Honolulu resident Kelii Akina believes the Office of Hawaiian Affairs is for everyone.
“We need to bring together all stakeholders to best serve the future of Hawaii and its people, as well as to communicate and find solutions. Hawaii is a safe harbor for people from all lands across the world. We can only raise the water level of one boat by raising the water level for all boats,” Akina said. “OHA can only solve the needs of the Hawaiian people by fulfilling its mandate to serve the needs of all people. This means not looking to the past and being confrontational. We need to promote unity among all Hawaiians, including those by blood, those by choice and future Hawaiians.”
Akina said there’s a definition of Hawaiian in an ancient oli, which roughly translates to “We are those who come from afar.” For him, that means everyone, whether you or your ancestors have been here 400 or 4 years.
If elected as an OHA at-large trustee, 54-year-old Akina said he will bring the competent leadership needed to unite all people rather than divide them and transform OHA so that “its vast resources are used to meet the real needs of all of Hawaii’s people.” He plans to draw upon concepts of hooponopono, consensus decision making and peaceful, yet effective strategies for problem resolution.
Akina also thinks with the historic transfer of the ceded land in Kakaako Makai on Oahu, valued at about $200 million, to OHA, there’s potential to bring about changes and focus toward building a revenue stream to the agency.

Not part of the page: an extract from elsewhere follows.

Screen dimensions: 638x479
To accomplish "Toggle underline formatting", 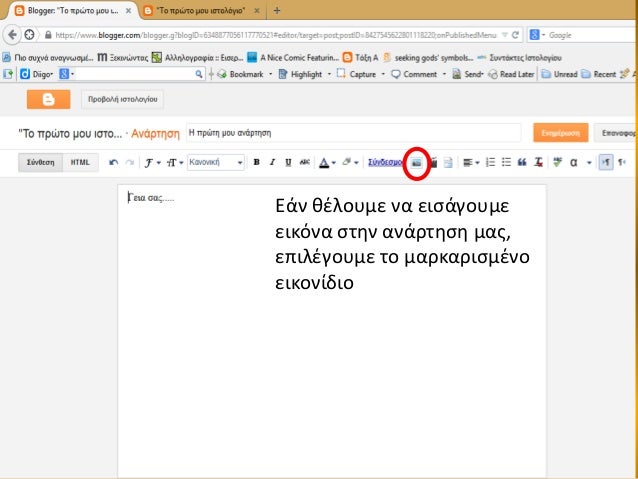I will tap(288, 162).
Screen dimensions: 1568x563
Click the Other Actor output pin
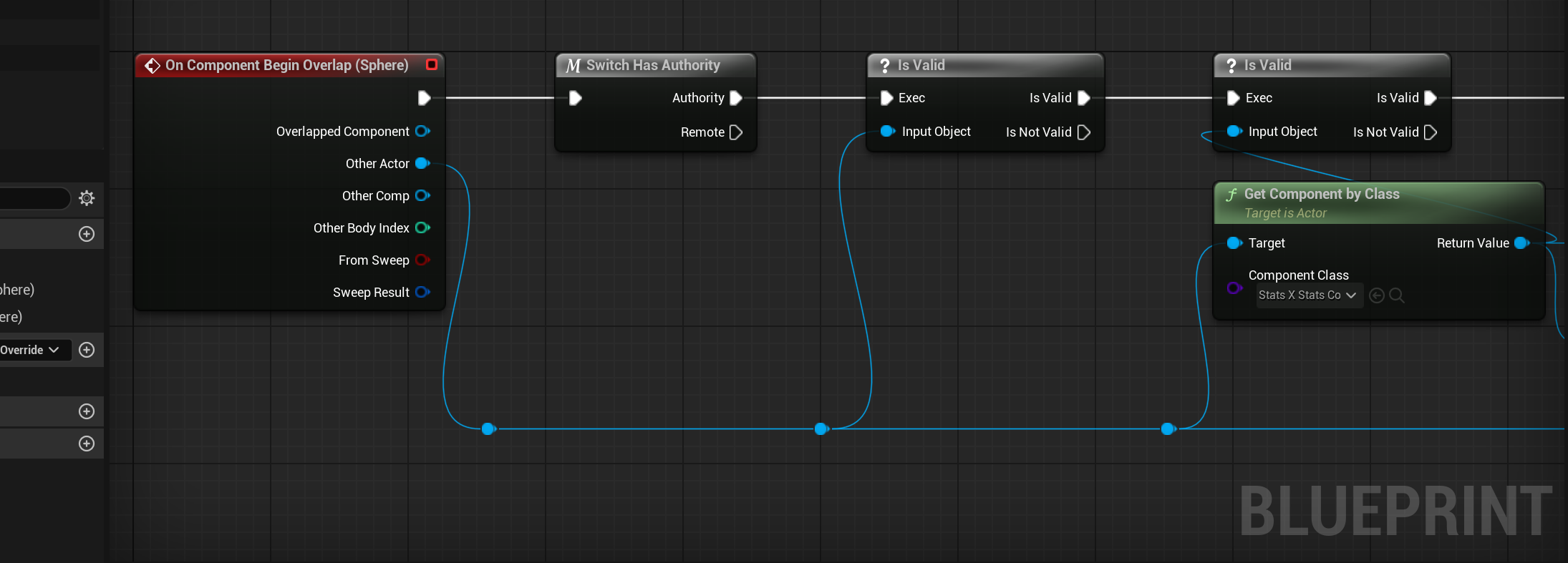click(422, 164)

Besides unity, Akina’s other top priorities are education, housing and energy independence. He wants to raise the quality of education of all children by being “more aggressive in securing resources to raise excellence on both ends of the educational spectrum.” This includes educating children in the essentials, such as mathematics, reading and writing, before they enter school, as well as ensuring that all of Hawaii’s students have access and resources to pursue advanced degrees in whatever subject matter they desire.
Akina said OHA should “lead the way by generating widespread housing solutions and creative solutions to helping Hawaii reach energy independence.” This is one area he thinks the Big Island “lead the charge.” By attacking these issues with OHA’s assistance, Akina said Hawaii Island be an example of “a successful economic and social revitalization,” as well as a renewable energy resource.